Осенью я пошла в третий класс в прошлогодней форме, которая за лето стала мне совсем короткой. Но другой не было. Вот уж натерпелась я тогда насмешек…
Впрочем, в этом целиком и полностью вина училки. Даже её имя-отчество вспоминать не хочу. Для меня она просто «училка» в самом негативном смысле.
Так вот она постоянно мне выговаривала прямо в классе: «Ларионова, пусть тебе уже купят новую форму! А то ходишь тут задницей сверкаешь!».
Мальчишки после ее слов на переменах подбегали ко мне и задирали подол с хохотом: «Покажи задницу! Сверкни задницей!».
А когда я ей жаловалась на них, она меня же ещё и обвиняла: «Что хотела – то и получила. Ходишь тут в обдергайке, крутишь задом перед мальчиками. Вот и не строй теперь из себя обиженную недотрогу».
Дура старая! Мне же всего девять было.
Но она вообще меня недолюбливала и вечно придиралась, особенно после той истории с булочкой. И когда у одноклассницы пропал телефон, она сразу обвинила меня. Мол, я уже на воровстве попадалась, значит, точно я. К тому же, отец в тюрьме, дурные гены, всё такое. На все мои заверения, что я к этому дурацкому телефону не прикасалась, она называла меня лгуньей. Воровкой и лгуньей.
Так и помню, как она цедила злобно: «Тебя, Ларионова, за руку поймают, ты и то скажешь, что рука не твоя».
Телефон одноклассницы так и не нашелся, меня терзали и училка, и ее родители, и завуч, и наша директриса: «Сознайся, а то хуже будет!».
Довели меня, сволочи, до истерики. Жаль, я тогда маленькая была, не знала, как за себя постоять.

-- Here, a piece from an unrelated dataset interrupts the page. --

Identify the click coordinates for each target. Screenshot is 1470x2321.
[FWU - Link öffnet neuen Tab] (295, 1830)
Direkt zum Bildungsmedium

Когда в классе устраивали праздники с чаепитием, она меня сразу выпроваживала домой.
«Твоя мать ни копейки не сдала. Почему кто-то должен угощать тебя за свой счет?».
Но настоящий кошмар начался в четвертом классе, когда я принесла вшей и заразила ими полкласса.
До конца года мальчишки дразнили меня сифой, инфекцией, бичихой. Допекали на переменах, тыкали в спину, плевались, прятали рюкзак, толкали. Чёрт! Почему я до сих пор это помню? Лучше бы забыла…
Училка тогда все мои слёзные жалобы пропускала мимо ушей, но сразу же встала на дыбы, когда я залепила в ответ одному из мальчишек по физиономии. Разоралась: «Хулиганка! Вся в отца. Яблоко от яблони…»
А потом я сломала однокласснику руку. Ненамеренно, просто случайно так вышло. Мальчишки выловили меня после уроков, затащили под лестницу. Двое – крепко держали меня за руки. Остальные окружили кольцом и посмеивались. Я дергалась, пыталась вырваться, шипела на них, обзывалась. Было панически страшно – что ещё удумали эти придурки?
– Ну, давай, – бросил кому-то Чернов. Я его в прежнем классе больше всех терпеть не могла. – Вперёд!
– Может, не надо? – хныкнул кто-то за его спиной.
– Как это не надо? Проиграл – значит, делай! Или ты мудозвон?
– Да он зас**л! – заявил кто-то из толпы.
– Давай, Пантелей! Целуй сифачку! – загалдели пацаны. И среди них мой бывший друг Боря Кудряшов.
Те, что стояли рядом с Черновым, устроили какую-то возню за его спиной, а затем вытолкнули вперед Пантелеева.
Пантелеев, самый щуплый и мелкий в классе, был, пожалуй, единственный, кто меня никогда не задирал и не обижал. И в тот момент он стоял в шаге и взирал на меня с ужасом.